Input data:
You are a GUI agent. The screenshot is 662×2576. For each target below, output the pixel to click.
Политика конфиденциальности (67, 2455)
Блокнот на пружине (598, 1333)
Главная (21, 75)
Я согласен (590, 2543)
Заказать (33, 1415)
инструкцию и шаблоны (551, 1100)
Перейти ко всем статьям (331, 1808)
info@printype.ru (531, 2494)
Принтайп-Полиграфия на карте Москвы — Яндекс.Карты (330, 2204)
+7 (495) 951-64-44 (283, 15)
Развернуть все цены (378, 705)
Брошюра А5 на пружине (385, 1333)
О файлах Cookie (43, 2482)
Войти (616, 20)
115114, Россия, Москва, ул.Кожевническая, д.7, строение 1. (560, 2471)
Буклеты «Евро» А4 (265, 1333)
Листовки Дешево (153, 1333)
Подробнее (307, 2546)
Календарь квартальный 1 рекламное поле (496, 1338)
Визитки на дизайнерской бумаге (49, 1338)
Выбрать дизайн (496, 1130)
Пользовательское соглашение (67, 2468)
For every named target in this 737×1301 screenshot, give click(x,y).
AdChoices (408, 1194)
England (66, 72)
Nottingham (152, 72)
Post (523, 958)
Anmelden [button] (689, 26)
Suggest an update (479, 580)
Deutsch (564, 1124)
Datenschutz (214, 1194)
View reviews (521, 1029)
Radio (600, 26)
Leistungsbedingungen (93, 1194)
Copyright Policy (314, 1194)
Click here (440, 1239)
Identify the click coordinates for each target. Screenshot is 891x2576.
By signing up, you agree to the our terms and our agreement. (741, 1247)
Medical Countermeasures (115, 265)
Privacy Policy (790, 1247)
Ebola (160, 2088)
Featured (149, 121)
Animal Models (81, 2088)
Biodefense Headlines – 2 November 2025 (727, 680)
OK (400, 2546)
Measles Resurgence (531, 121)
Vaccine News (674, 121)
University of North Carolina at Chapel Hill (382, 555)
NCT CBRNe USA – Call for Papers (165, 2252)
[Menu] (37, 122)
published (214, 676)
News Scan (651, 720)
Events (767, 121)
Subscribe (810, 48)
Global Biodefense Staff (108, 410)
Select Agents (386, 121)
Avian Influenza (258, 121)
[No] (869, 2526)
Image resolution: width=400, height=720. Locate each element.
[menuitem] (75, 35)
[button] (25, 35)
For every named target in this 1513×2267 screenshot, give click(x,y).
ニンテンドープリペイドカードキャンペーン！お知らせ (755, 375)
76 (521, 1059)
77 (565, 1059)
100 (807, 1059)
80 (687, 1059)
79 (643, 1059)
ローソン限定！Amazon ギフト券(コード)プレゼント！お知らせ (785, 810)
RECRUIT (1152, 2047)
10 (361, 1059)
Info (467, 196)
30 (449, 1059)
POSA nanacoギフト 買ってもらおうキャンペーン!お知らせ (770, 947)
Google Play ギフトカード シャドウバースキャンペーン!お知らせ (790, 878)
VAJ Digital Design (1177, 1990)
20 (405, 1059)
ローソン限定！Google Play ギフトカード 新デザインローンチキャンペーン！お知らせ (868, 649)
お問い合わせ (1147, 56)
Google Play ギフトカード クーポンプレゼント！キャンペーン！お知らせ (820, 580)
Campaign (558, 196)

Aim of the exercise: Rewrite all the records above with "Events" replaced by "Calendar", keeping everything else the same.

Correct result:
You are a GUI agent. The screenshot is 662×2576. For each target below, output the pixel to click.
Политика конфиденциальности (67, 2455)
Блокнот на пружине (598, 1333)
Главная (21, 75)
Я согласен (590, 2543)
Заказать (33, 1415)
инструкцию и шаблоны (551, 1100)
Перейти ко всем статьям (331, 1808)
info@printype.ru (531, 2494)
Принтайп-Полиграфия на карте Москвы — Яндекс.Карты (330, 2204)
+7 (495) 951-64-44 (283, 15)
Развернуть все цены (378, 705)
Брошюра А5 на пружине (385, 1333)
О файлах Cookie (43, 2482)
Войти (616, 20)
115114, Россия, Москва, ул.Кожевническая, д.7, строение 1. (560, 2471)
Буклеты «Евро» А4 (265, 1333)
Листовки Дешево (153, 1333)
Подробнее (307, 2546)
Календарь квартальный 1 рекламное поле (496, 1338)
Визитки на дизайнерской бумаге (49, 1338)
Выбрать дизайн (496, 1130)
Пользовательское соглашение (67, 2468)
For every named target in this 737×1301 screenshot, give click(x,y).
AdChoices (408, 1194)
England (66, 72)
Nottingham (152, 72)
Post (523, 958)
Anmelden [button] (689, 26)
Suggest an update (479, 580)
Deutsch (564, 1124)
Datenschutz (214, 1194)
View reviews (521, 1029)
Radio (600, 26)
Leistungsbedingungen (93, 1194)
Copyright Policy (314, 1194)
Click here (440, 1239)
Identify the click coordinates for each target. Screenshot is 891x2576.
By signing up, you agree to the our terms and our agreement. (741, 1247)
Medical Countermeasures (115, 265)
Privacy Policy (790, 1247)
Ebola (160, 2088)
Featured (149, 121)
Animal Models (81, 2088)
Biodefense Headlines – 2 November 2025 (727, 680)
OK (400, 2546)
Measles Resurgence (531, 121)
Vaccine News (674, 121)
University of North Carolina at Chapel Hill (382, 555)
NCT CBRNe USA – Call for Papers (165, 2252)
[Menu] (37, 122)
published (214, 676)
News Scan (651, 720)
Calendar (767, 121)
Subscribe (810, 48)
Global Biodefense Staff (108, 410)
Select Agents (386, 121)
Avian Influenza (258, 121)
[No] (869, 2526)
Image resolution: width=400, height=720. Locate each element.
[menuitem] (75, 35)
[button] (25, 35)
For every named target in this 1513×2267 screenshot, give click(x,y).
ニンテンドープリペイドカードキャンペーン！お知らせ (755, 375)
76 (521, 1059)
77 (565, 1059)
100 (807, 1059)
80 (687, 1059)
79 (643, 1059)
ローソン限定！Amazon ギフト券(コード)プレゼント！お知らせ (785, 810)
RECRUIT (1152, 2047)
10 (361, 1059)
Info (467, 196)
30 (449, 1059)
POSA nanacoギフト 買ってもらおうキャンペーン!お知らせ (770, 947)
Google Play ギフトカード シャドウバースキャンペーン!お知らせ (790, 878)
VAJ Digital Design (1177, 1990)
20 (405, 1059)
ローソン限定！Google Play ギフトカード 新デザインローンチキャンペーン！お知らせ (868, 649)
お問い合わせ (1147, 56)
Google Play ギフトカード クーポンプレゼント！キャンペーン！お知らせ (820, 580)
Campaign (558, 196)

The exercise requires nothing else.